Daria Tilcott would have picked up on this had she been here, but she’s away on a West Coast inter-coven summit.
” Her expression hardened. “Here’s my problem.
Witch politics are delicate. The covens don’t appreciate outsiders poking around in their business and I’m bound by coven hierarchy whether I like it or not. ”
I didn’t like the sound of this. “Meaning?”
“Meaning if I start investigating and I’m wrong, I’ll be lucky if they only turn me into a frog.” Her mouth flattened to a grim line. “If I’m right, it’ll probably be something much worse.”
I processed this for a moment.
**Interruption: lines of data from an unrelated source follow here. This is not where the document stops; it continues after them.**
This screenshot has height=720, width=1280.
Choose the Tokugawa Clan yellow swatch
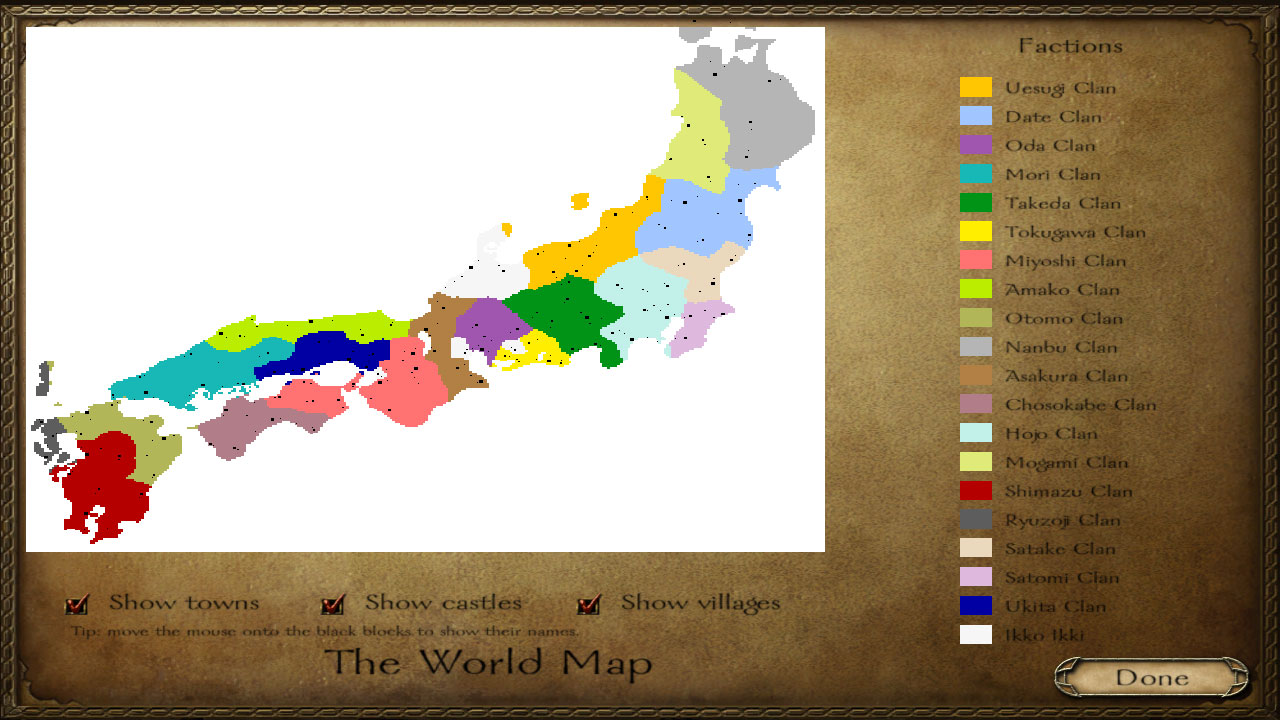click(975, 232)
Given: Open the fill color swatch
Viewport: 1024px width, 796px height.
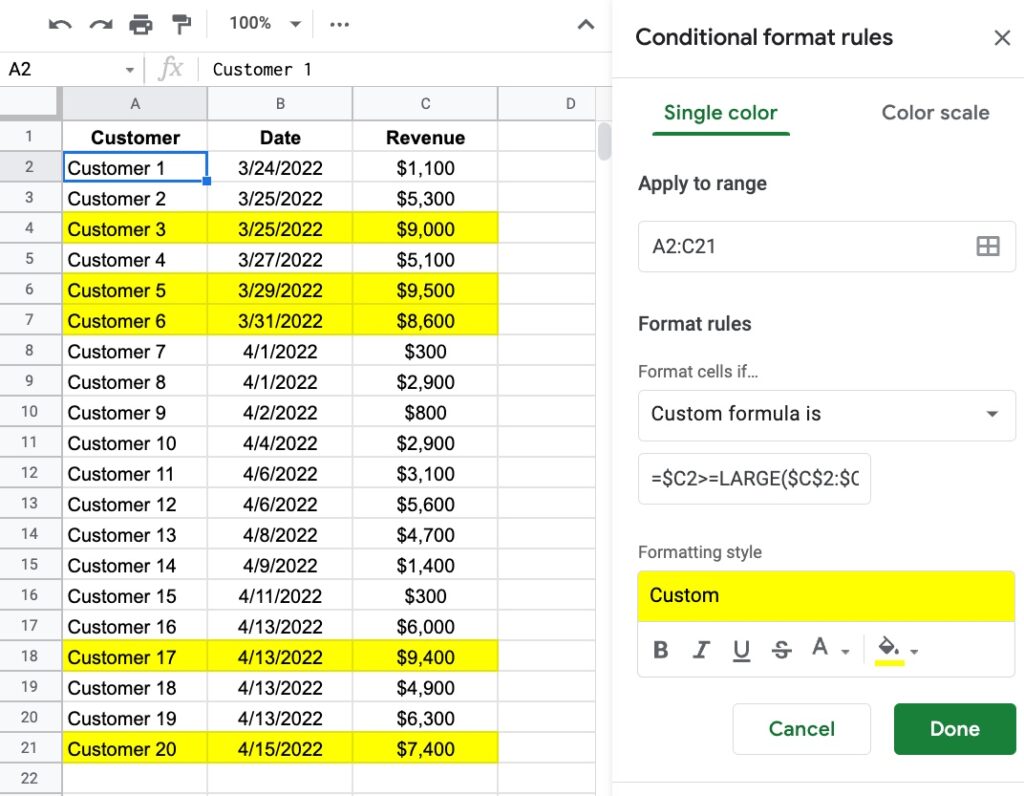Looking at the screenshot, I should (x=885, y=649).
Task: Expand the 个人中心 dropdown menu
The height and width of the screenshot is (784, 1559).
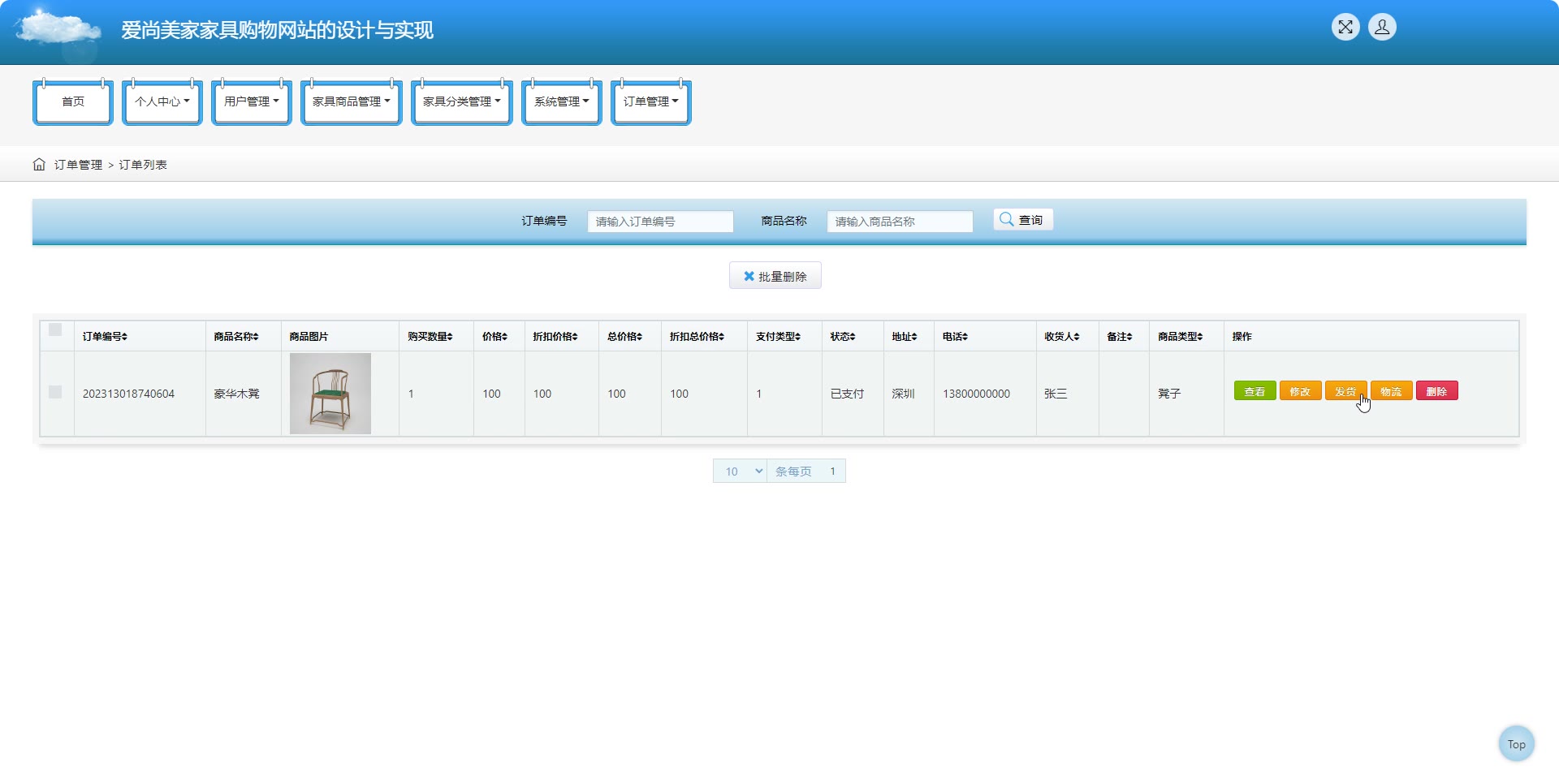Action: coord(162,101)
Yup, I hated everything the witch had just said.
“Why are you telling me and not Samuel?” I asked, already guessing the answer and fervently wishing I hadn’t.
Gavin’s horns popped out where he’d leaned over a little and was doing his best to pretend he wasn’t eavesdropping.
“Because you’re not bound by coven hierarchy.
” Didi’s eyes met mine squarely. “You’re the Hawthorne luna.
You have influence that has nothing to do with witch politics and your position means the covens can’t just make you disappear without consequences.
” She scratched her cheek. “Especially after your latest powers manifested. As for Samuel, his hands are tied. He has to look after the firm’s interests and his pack above all else. ”
“So, basically, I’m a scary, loose cannon and no one wants to mess with me,” I said sullenly.
Bo had extracted himself fully from under the desk and was following the conversation with the kind of expression that indicated trouble was brewing and he liked it.
“Precisely,” Didi confirmed.
“That’s reassuring,” I muttered.
“It’s practical.” She gathered her folders briskly.
“I need someone who can ask questions. Someone with enough pull that the witches can’t brush them off, but enough distance from coven politics that they won’t see them coming.
” Didi fixed me with a stare that left no room for argument.
“Basically, I need you, the Hawthorne luna. So, are you in?”
I pursed my lips. From the way my wolf was nudging me, she had already made her decision. I blew out a sigh, knowing full well I would probably regret this.
“Yeah, I’m in.”
Bo wagged his tail excitedly. Gavin almost fell out of his chair and accidentally set fire to his suit as he recovered his balance.
Didi ignored the dragon newt, her expression satisfied. “Good. First thing we need to do is tell your alpha. The Hawthornes have maintained neutrality with the witch covens for generations. If we’re going to poke this particular hornet’s nest, Samuel needs to know.”
I grimaced. Samuel was going to love this. “And if he says no?”
“Then we do it anyway and apologize later.” Didi gathered the last of her folders. “But I doubt he’ll say no. Not once he sees what I’ve found.”
She rose and strode off toward her own desk, leaving me surrounded by the lingering scent of old paper and foreboding, a dragon newt who was desperately trying to put out flames and failing miserably, and a dog who was clearly enjoying the thought of me potentially being hexed at some point in the near future.
“Just once, I’d like to have a boring week,” I said to no one in particular.